Thursday, September 16, 2010

ART&TECH_02 : RECAP part 1

Group Project

I hate group work. It makes me anxious, and I get very tense about it. Luckily, I was grouped with Ben (who is a ray of sunshine) and Christina (who humors my less than enthusiastic spirit). Our goal was to create a cohesive sound apparatus through pars we each brought to the table in the form of electronic toys for tots. Then create a housing for it using the Rhino software. This project was all of my technological nightmares just wrapped together.

Our toys were :
  1. an Elmo phone
  2. a battery operated drum
  3. a battery operated guitar
Day one
Was breaking down the toys. We took the electronic parts and power sources from their plastic casing using brute force, screw drivers and hand saws.

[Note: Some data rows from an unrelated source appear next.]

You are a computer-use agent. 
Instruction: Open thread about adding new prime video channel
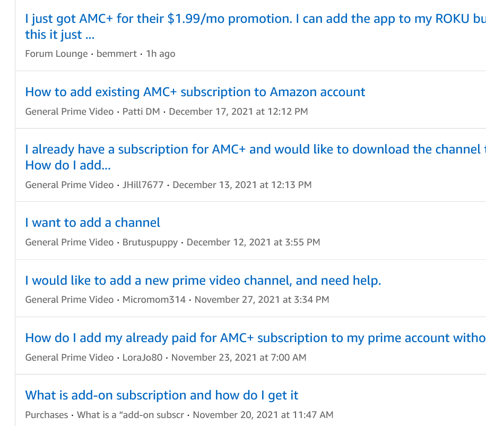tap(203, 280)
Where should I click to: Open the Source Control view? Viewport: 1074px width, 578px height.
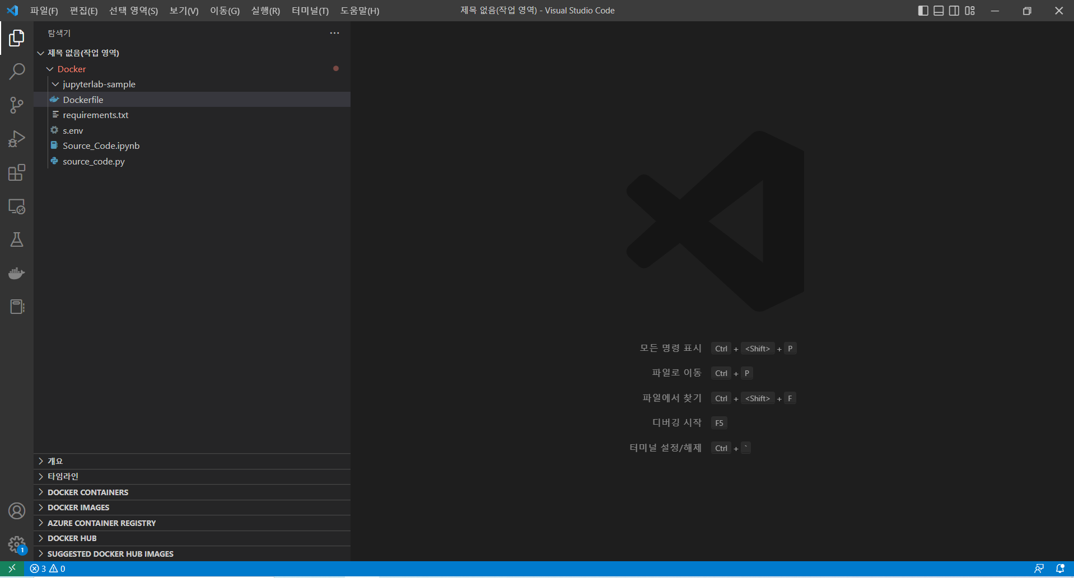click(17, 105)
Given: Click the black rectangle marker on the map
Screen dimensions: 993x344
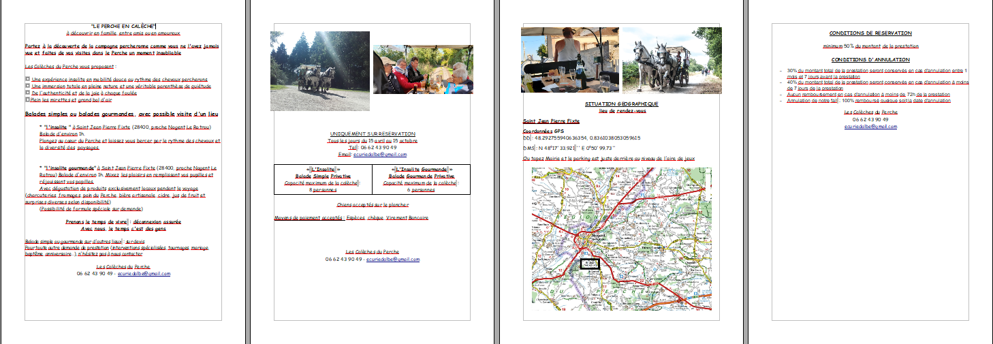Looking at the screenshot, I should click(x=589, y=263).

Once the parts were gutted we looked at what we had to deal with
  • resistors
  • printed circuit boards
  • transistors
  • speakers
  • batteries
  • potentiometer
The guitar was eventually abandoned because it was a little to programed for us to break down. The sounds were too "auto-tune" and drowned out the Elmo phone and the drum kit and we wanted a little more "play" space with simple sounds rather than "pre-fab." tunes. So Ben provided us with a piano toy which made significantly simpler sounds. Which gave us some wiggle room with circuit bending.

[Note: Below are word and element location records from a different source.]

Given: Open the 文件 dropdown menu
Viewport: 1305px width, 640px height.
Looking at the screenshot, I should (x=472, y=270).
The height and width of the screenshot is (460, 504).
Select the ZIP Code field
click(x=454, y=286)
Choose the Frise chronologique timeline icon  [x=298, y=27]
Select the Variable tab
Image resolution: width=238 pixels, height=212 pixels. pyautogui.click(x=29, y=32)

MUCH to my surprise, circuit bending, soldering, and experimenting was actually enjoyable.


1 comment:

  1. Hi Mary, wanted to say "thank-you" again for commenting on my blog; I replied to it on my blog but now that I think about it that doesn't make much sense. Please attribute that to blogger newbieness :-)

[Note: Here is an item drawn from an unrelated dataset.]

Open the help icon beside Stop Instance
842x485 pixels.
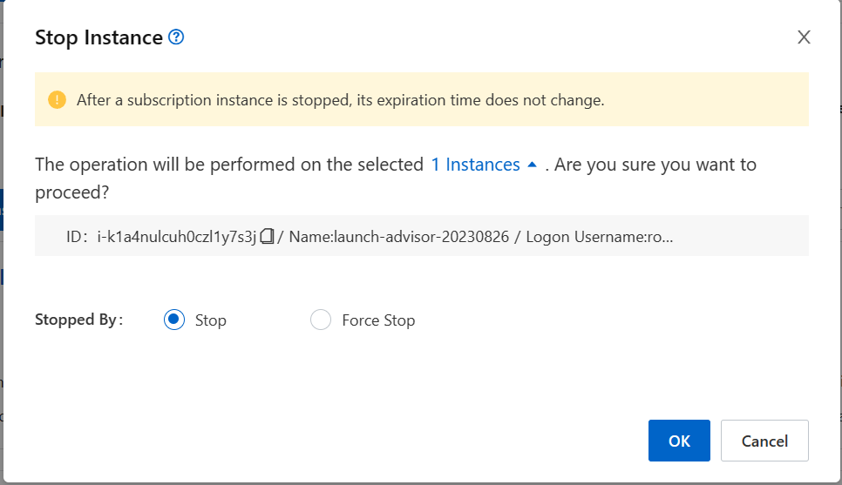tap(176, 37)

    I agree, some group projects can cause much anxiety; especially if the work is unevenly distributed or all members have a tight schedule. Albeit the former is untrue for my group and the latter we combated with the aid of a spreadsheet(a product that Caitlyn took the initiative in tackling), we seem to have built a good level of camaraderie for such a small time of knowing each other. But the true joy of it, I would think, is being able to mesh one's ideas with others; as you might say, enjoy the unknown finish product and journey of the art involved.